Бо протянул ей пиалу дымящегося, студенистого супа из вареной куриной крови. Он держал ее в раскрытых ладонях – и ему как будто вовсе не было горячо.
– Она не любит кровь, – поморщилась Лиза. – Ты же знаешь. Она жалеет животных.
– Теперь полюбит. Ты же знаешь. Она изменилась.
Лиза почтительно кивнула, протянула руки – но принять угощение не успела. Прорвав натянутый между деревянными рамами бычий пузырь, в окно влетел увесистый камень – и угодил в пиалу, которую держал Бо. Дымящаяся бурая кровь со слизистыми ошметками потрохов и глиняными осколками растеклась, разбрызгалась по полу.

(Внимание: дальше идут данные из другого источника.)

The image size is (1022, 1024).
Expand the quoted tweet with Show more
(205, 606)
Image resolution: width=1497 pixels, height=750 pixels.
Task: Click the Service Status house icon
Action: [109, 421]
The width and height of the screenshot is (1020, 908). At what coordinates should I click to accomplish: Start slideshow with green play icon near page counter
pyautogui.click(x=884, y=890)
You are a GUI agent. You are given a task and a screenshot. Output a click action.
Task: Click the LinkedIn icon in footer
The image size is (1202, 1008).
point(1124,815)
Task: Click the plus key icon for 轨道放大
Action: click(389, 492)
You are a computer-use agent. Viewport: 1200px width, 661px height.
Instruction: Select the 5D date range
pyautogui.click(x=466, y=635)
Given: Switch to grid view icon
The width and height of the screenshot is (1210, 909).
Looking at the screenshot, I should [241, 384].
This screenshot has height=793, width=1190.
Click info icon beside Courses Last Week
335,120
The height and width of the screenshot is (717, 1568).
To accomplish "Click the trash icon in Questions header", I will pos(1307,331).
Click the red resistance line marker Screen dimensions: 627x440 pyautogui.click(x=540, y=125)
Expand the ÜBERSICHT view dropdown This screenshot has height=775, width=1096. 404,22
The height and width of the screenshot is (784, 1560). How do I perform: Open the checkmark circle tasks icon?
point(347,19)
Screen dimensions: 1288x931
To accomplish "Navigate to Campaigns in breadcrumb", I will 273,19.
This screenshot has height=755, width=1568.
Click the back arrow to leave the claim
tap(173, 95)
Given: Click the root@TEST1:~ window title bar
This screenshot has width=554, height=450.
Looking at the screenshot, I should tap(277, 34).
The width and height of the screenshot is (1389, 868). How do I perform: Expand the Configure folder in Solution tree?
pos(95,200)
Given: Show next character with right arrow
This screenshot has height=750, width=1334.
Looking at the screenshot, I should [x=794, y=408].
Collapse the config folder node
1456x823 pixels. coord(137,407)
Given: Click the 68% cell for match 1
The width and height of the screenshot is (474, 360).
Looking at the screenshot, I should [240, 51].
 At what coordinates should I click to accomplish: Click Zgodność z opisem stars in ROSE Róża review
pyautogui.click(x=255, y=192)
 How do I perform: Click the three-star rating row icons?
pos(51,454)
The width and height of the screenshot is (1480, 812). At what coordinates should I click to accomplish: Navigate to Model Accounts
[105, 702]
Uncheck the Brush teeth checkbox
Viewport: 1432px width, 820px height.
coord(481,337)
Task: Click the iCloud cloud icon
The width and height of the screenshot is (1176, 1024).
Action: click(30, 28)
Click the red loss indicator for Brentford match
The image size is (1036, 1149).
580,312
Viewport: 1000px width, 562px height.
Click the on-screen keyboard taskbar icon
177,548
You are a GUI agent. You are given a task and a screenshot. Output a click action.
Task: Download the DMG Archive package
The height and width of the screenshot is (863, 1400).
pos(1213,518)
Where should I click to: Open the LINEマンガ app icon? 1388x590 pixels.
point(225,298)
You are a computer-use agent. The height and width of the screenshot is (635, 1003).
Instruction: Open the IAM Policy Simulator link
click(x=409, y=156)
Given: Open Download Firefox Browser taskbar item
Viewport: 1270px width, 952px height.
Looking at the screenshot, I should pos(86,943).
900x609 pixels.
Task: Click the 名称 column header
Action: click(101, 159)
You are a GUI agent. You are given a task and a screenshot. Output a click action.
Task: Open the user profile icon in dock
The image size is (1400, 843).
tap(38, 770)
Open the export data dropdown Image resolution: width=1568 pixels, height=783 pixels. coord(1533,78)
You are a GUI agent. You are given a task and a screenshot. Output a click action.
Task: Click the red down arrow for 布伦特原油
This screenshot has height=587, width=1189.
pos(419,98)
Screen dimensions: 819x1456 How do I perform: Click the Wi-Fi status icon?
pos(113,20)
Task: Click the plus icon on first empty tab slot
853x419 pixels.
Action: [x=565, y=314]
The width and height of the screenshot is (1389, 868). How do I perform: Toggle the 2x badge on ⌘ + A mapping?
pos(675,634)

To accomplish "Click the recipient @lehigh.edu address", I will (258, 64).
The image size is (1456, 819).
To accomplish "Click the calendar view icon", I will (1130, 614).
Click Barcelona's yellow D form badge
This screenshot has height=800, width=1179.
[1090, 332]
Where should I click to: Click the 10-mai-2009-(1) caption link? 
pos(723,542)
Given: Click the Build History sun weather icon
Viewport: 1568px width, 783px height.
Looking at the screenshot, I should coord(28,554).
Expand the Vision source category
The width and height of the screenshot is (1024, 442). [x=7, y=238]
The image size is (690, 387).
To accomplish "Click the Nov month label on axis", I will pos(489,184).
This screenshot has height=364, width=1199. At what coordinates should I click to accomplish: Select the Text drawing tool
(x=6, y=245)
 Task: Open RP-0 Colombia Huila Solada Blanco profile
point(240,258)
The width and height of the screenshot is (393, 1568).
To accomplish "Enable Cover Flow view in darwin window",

– Эй, ты, ведьма! Выходи, ведьма!
Через прореху в бычьем пузыре было видно, как толкутся у фанзы охотники. Их выкрики, перемежавшиеся хриплым, надсадным лаем – у некоторых болтались на поводу охотничьи псы, – доносились и с заднего двора, и со стороны улицы. Потом громыхнула входная дверь, и послышался топот множества ног. Мужицкая толстопалая лапища сорвала занавеску, отделявшую кухонный закуток от основного помещения харчевни.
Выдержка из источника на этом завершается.